Tottenham est présent dans l'élite anglaise depuis le lancement de la Premier League en 1992. Auparavant, les Spurs avaient été la première équipe de l'île préférée de Napoléon à remporter un trophée européen (Coupe des Coupes 1963), signé un doublé coupe-championnat en 1961 et remporté la FA Cup à plusieurs reprises. Les habitués de White Hart Lane (remplacé en 2019 par le Tottenham Hotspur Stadium de plus de 60000 places) ont vu défiler un paquet de cadors, de Jimmy Greaves à Harry Kane en passant par Luka Modric, Jürgen Klinsmann ou Gary Lineker. Le club du nord de Londres, rival historique d'Arsenal, est une place forte du football anglais, un bastion incontournable, un repère pour les amateurs du football d'outre-Manche depuis des décennies. Or Tottenham n'a rarement semblé en plus mauvaise posture qu'aujourd'hui, puisque les Spurs occupent la seizième place du classement avec seulement quatre unités d'avance sur West Ham, premier relégable, et un bilan désastreux de sept victoires, huit nuls et treize défaites.

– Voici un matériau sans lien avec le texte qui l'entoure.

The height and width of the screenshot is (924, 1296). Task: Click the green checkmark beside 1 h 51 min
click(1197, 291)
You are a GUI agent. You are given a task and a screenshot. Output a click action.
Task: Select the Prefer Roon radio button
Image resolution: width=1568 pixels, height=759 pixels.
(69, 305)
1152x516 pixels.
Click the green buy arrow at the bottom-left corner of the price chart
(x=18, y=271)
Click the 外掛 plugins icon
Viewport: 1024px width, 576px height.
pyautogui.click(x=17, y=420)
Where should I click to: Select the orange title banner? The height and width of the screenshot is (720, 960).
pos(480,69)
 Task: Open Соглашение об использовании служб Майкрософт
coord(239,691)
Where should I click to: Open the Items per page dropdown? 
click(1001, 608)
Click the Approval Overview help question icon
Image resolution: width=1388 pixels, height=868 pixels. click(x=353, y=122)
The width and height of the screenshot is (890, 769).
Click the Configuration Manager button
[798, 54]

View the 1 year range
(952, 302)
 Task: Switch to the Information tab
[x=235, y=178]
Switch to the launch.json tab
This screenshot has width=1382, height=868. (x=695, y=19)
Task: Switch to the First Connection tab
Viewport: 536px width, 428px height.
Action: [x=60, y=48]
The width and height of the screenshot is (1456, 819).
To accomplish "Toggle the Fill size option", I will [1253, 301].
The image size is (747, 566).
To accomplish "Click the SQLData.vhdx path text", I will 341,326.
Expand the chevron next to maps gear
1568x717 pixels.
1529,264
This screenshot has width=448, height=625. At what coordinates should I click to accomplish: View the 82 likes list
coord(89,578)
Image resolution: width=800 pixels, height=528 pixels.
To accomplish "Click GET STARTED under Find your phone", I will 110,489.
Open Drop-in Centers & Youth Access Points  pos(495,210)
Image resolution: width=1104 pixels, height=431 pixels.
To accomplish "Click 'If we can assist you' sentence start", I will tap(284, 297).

C'est l'entraîneur danois Thomas Frank, débauché de Brentford l'été dernier malgré le sacre en Ligue Europa avec Postecoglou, qui a fait les frais de la saison catastrophique des Spurs et a pris la lourde en février dernier. Son remplacement par Igor Tudor n'a pas franchement modifié la trajectoire de l'équipe en championnat, puisque les Spurs ont pris une rouste lors du North London derby et se sont inclinés sur la pelouse de Fulham. Le technicien croate a pourtant fait des choix forts puisqu'il a choisi d'installer Dragusin en charnière centrale plutôt que Danso en l'absence de Romero, suspendu, de redonner sa chance à Bissouma au milieu, de titulariser Gallagher, fraîchement débarqué de l'Atletico, et de laisser Richarlison sur le banc au profit du duo Kolo Muani-Solanke. La cascade de blessures plombe encore un peu plus la destinée de Tottenham, puisque pas moins d'une dizaine de joueurs, touchés pour une plus ou moins longue période, pourraient manquer le prochain rendez-vous face à Crystal Palace (Maddison, Kulusevski, Davies, Bentancur, Kudus, Odobert, Bergvall, Udogie et Spence).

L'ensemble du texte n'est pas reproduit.